Except with so many platforms to choose from (from Instagram to TikTok to YouTube) it’s increasingly important to draw users/creators to you. Would Vine have survived to become our indispensable entertainment app if it had begun paying its more popular creators? Hard to say, but when Vine closed its doors as more and more content creators migrated (back) to YouTube, they were just starting to negotiate payment deals. Too little, too late, and with Instagram debuting video clips that very same month, Vine was left out in the cold.
Now, it’s worth noting that until earlier this year Instagram didn’t pay content creators and influencers, either, but they also offered more than just a platform for short videos. So Vine’s offering was so rarefied, and its payment system so…nonexistent, there was nothing to tie users to the app once the initial blush of popularity faded.

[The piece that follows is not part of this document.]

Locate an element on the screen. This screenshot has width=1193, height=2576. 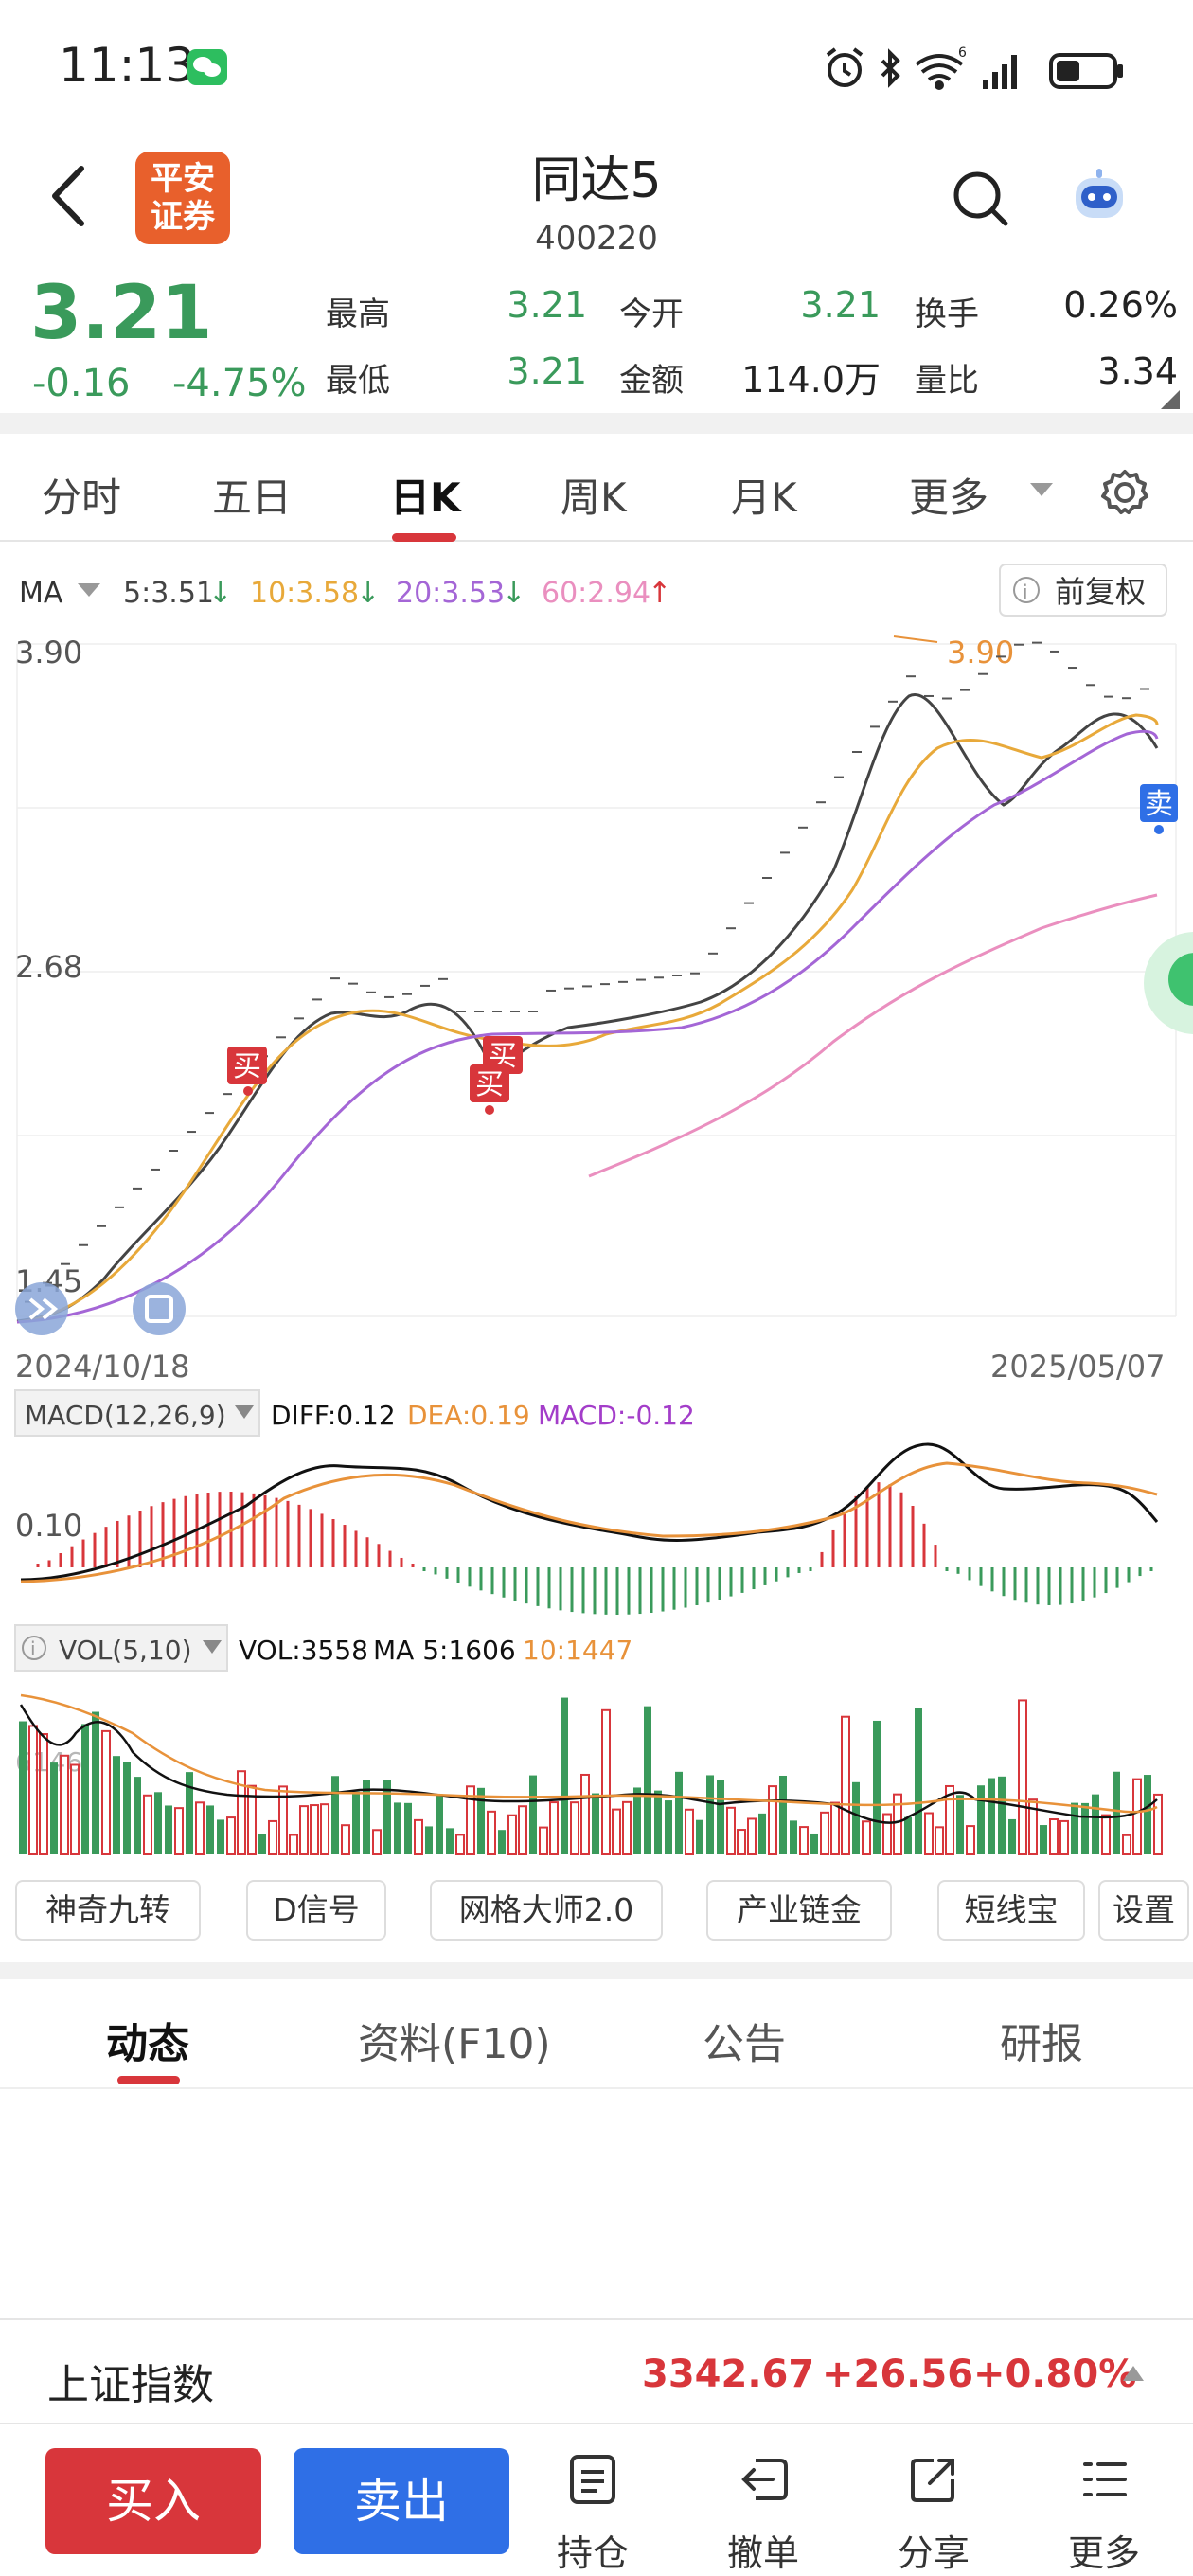
tab-research: 研报 is located at coordinates (1042, 2044).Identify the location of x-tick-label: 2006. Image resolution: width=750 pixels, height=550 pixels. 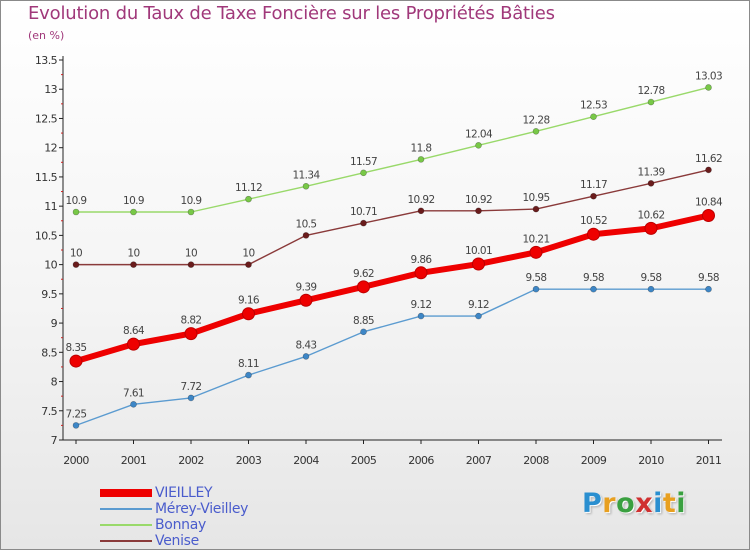
(421, 460).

TikTok’s getting ahead of that. And even though they are about as popular as an app can be (with 800 million active users), consumers are fickle. And once we stop using the platform as our go-to for silliness in the midst of a dark historical moment, what’s to keep the best content creators from jumping ship?
Content Control
From a strategic perspective this is good for TikTok in terms of controlling the quality of their content. In just six months TikTok removed 49,247,689 videos for violating community guidelines. And since India’s ban (which has caused massive upheaval and worry at parent company ByteDance) was initially precipitated by the large number of inappropriate videos on the platform, it makes sense they’d want to institute quality control in a way they never have.
Will it be the same? Will the bankrolling of the post popular accounts hurt the communal, free-for-all spirit of TikTok? Certainly YouTube is a different universe now than it was when you could get views just by playing with your cat in an ill-lit room. Much of what made TikTok special was the pure, democratic nature of its videos.
But now we’ll know that what we’re seeing is monetized and commercial, and somehow that feels somehow less…joyous.
User-created content rules. And perhaps it is the immense feeling of helplessness caused by the pandemic that intensifies our need to feel like the centers of our own universes, entertainment or otherwise. TikTok let users become stars.
We hope that in protecting their brand they don’t dull the shine.